I bought a few shares of Logitech (LOGI) today. I've come to face the reality that I may have to go long on a few of my stocks, or at least go longer than I normally would, to get a good profit off of them. With LOGI, I hear rumors of a Microsoft buyout occasionally, but I find them unlikely. Instead, what I see here is a decent company with a strong historical chart. Let's take a look at the five year chart.
Look above, and you'll see that the stock has always ended the year higher than it began while dipping mid-year. Even with the stock splits in 2005 and 2006, the stock *still* ended those years higher. If you look at the five day chart below, you'll see that the stock hit its 52 week low today. It hasn't been this low since 2006 (see above). While it may drop lower, I initially felt no qualms about buying a stock with a chart history like this. I would likely feel comfortable going long on this stock. --Yes, I realize that they could still be trending down, but still, the price looks dirt cheap. And like I said, historically, this stock always goes up in December.

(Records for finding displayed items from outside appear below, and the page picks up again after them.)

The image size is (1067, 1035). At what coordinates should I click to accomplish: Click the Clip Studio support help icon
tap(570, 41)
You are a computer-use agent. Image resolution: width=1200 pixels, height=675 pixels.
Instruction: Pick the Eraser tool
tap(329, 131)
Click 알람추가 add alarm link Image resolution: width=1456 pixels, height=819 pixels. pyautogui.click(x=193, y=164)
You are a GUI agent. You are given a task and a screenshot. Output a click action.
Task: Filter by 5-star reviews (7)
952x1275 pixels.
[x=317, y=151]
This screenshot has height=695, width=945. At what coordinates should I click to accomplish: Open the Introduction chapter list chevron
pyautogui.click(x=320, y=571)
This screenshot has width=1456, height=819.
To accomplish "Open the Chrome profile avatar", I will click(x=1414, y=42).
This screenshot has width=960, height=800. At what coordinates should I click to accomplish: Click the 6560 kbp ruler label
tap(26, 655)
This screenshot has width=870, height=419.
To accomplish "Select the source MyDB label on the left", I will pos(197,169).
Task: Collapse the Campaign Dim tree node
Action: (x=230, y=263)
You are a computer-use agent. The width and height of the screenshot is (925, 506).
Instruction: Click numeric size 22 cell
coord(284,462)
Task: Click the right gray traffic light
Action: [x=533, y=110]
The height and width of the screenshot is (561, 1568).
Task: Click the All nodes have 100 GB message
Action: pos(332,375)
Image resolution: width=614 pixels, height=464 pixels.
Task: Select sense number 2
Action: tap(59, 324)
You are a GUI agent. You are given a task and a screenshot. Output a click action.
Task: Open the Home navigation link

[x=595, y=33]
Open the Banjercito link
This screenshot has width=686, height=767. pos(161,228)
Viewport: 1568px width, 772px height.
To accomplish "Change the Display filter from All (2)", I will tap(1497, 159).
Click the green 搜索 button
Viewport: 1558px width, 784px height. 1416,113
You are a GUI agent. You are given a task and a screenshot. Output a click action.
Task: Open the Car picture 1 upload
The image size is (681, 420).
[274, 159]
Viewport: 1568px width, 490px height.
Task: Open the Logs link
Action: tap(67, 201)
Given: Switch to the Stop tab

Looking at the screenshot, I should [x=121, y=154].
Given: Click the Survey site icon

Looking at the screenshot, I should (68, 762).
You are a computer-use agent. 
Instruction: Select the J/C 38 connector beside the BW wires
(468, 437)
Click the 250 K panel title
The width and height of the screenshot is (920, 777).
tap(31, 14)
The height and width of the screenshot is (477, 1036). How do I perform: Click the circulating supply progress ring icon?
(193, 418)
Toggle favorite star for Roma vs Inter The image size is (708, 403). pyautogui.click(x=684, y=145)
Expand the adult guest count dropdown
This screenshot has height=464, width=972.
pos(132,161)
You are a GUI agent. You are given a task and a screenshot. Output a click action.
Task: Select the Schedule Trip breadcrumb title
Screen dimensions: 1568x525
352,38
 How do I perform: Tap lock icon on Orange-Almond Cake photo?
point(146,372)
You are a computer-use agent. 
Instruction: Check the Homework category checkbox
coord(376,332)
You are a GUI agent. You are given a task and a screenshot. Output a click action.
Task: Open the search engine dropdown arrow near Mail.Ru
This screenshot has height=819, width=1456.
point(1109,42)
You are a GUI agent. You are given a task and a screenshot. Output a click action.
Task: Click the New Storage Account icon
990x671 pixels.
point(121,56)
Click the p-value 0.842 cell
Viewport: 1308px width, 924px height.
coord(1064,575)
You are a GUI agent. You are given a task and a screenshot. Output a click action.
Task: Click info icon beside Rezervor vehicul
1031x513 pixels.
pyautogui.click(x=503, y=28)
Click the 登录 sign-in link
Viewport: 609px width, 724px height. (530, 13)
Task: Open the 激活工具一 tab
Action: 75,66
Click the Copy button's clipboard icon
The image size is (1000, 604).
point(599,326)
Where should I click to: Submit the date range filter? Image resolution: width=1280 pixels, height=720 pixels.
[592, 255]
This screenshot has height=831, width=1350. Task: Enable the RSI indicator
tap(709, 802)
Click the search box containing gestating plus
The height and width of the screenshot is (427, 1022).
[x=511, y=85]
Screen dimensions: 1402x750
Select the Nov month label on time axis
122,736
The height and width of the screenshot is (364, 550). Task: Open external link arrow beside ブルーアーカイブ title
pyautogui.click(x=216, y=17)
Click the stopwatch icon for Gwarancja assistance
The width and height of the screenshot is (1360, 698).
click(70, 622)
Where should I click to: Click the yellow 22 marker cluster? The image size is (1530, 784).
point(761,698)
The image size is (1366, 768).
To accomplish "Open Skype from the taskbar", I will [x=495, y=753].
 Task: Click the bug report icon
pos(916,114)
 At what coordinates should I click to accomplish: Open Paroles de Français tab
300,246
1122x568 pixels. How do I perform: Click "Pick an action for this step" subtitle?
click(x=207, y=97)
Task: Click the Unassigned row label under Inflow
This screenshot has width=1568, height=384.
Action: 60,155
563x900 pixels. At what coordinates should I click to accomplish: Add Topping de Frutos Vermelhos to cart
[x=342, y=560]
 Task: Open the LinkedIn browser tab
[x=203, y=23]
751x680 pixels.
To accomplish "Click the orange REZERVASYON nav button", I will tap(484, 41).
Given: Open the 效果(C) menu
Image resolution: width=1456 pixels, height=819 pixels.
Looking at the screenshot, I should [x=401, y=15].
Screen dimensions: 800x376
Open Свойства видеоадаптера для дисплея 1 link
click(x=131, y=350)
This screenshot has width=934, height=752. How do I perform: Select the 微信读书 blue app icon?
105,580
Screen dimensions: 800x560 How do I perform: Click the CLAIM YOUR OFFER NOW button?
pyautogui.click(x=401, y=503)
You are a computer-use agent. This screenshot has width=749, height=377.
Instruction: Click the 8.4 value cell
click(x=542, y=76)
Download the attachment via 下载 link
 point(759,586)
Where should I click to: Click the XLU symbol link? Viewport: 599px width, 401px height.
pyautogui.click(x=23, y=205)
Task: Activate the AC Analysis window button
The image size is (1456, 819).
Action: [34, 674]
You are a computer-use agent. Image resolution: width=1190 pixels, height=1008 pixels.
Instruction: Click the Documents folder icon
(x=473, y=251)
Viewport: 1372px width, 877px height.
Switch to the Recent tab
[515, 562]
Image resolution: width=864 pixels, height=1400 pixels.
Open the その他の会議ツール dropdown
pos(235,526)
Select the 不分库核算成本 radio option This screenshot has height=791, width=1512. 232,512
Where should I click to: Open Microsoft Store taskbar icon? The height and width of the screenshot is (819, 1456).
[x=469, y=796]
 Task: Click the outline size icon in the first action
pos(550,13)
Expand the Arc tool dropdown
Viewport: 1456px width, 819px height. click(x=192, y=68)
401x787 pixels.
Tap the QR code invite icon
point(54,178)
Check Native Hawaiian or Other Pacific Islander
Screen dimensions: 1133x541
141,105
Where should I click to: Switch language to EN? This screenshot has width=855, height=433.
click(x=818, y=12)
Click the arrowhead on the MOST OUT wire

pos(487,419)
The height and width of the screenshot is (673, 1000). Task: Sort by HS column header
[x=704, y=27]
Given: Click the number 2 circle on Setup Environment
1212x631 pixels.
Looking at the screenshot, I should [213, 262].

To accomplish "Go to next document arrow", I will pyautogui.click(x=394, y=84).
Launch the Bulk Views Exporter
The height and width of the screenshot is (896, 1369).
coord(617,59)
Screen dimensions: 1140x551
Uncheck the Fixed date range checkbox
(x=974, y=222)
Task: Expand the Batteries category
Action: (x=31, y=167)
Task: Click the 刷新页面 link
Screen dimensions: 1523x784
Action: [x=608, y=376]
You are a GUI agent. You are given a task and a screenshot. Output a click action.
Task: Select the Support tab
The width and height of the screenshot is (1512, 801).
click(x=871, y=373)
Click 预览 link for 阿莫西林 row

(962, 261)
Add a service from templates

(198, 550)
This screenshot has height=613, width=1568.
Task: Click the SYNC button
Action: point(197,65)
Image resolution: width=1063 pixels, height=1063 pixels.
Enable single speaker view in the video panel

But, even if the chart makes me feel good about this investment, let's take a look at their last earnings report and a bit of news before getting too overconfident. Let's see... their quarterly profit rose by 42%, but the stock tanked anyway because that gain wasn't enough to suit analysts. They're treasurer made a few bad investement decisions that hurt the company, so they fired the guy. Per the link above, the investments cost the company over five million dollars. Anyways, they're still looking at a 15% growth target for this year, and barring a market crash, I don't see any reason why the stock shouldn't be back up nearer to the $29-$30 mark before the "Christmas rally" (the strongest time of year for Logitech) arrives. Heck, the 52 week high is actually just over $37 a share.
Anyways, they've got a market cap of $4.4 billion, and the make keyboards, mice, headsets, video game controllers, etc. They're a leader in their market. If I had more money, I'd probably load up long at $24.50 and below and wait for the Christmas rebound. Also, if you like to speculate, they've been known to buy out smaller competitors and are talking about doing more acquisitions.
As I'm a small cap player for the most part, this makes me want to buy up some MCZ (a purely speculative buy) or some of the other small caps worth less than $100 million. By my count, only fourteen companies who deal in computer peripherals are worth less than $100 million. And there are only a few of those that LOGI would be interested in. However, I guess there are other market areas LOGI could be interested in that don't show up on the "peripherals" company chart, and I don't think buying MCZ stock is worth the risk.
Anyways, there's some random thoughts on LOGI. If you like to go long, I think the five year chart is pretty self-explanatory. The last conference call was good news too. Too bad analysts hold so much sway and otherwise good companies get hammered for no "real" reason.
--I tried to put some charts in here. They didn't turn out as nice as I wanted. Maybe the TK staff can add an "insert chart" button to the blogs? Trade notes automatically have the chart.